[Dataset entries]
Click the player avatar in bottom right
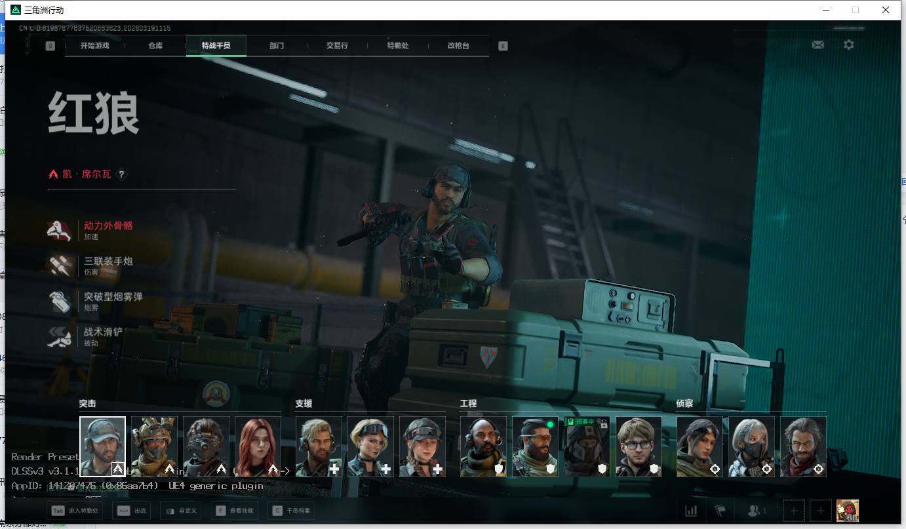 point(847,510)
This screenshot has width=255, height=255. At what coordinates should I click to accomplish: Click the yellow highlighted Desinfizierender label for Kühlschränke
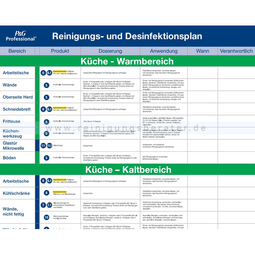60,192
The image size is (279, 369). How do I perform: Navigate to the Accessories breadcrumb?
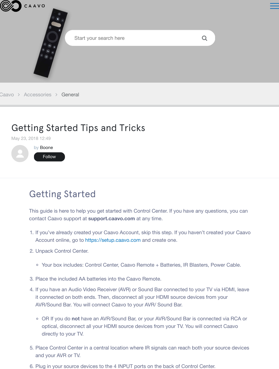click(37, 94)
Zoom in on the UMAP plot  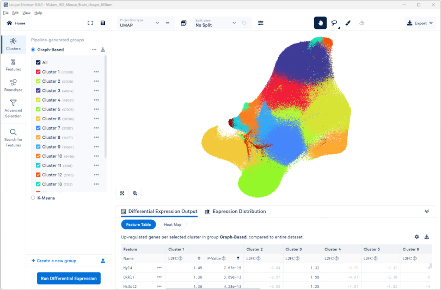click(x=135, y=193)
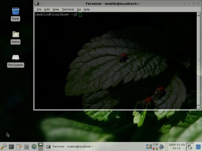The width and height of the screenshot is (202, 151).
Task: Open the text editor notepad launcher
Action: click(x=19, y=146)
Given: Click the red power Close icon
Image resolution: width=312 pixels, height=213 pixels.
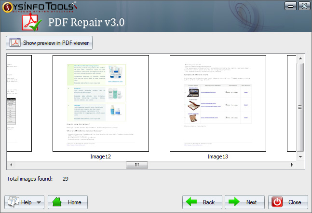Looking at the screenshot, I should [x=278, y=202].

What to produce:
In the records above, find the line containing "Image resolution: width=312", then please restate it and each line after it word for word, pictures excluded.

Completed exercise:
Image resolution: width=312 pixels, height=213 pixels.
Looking at the screenshot, I should [x=278, y=202].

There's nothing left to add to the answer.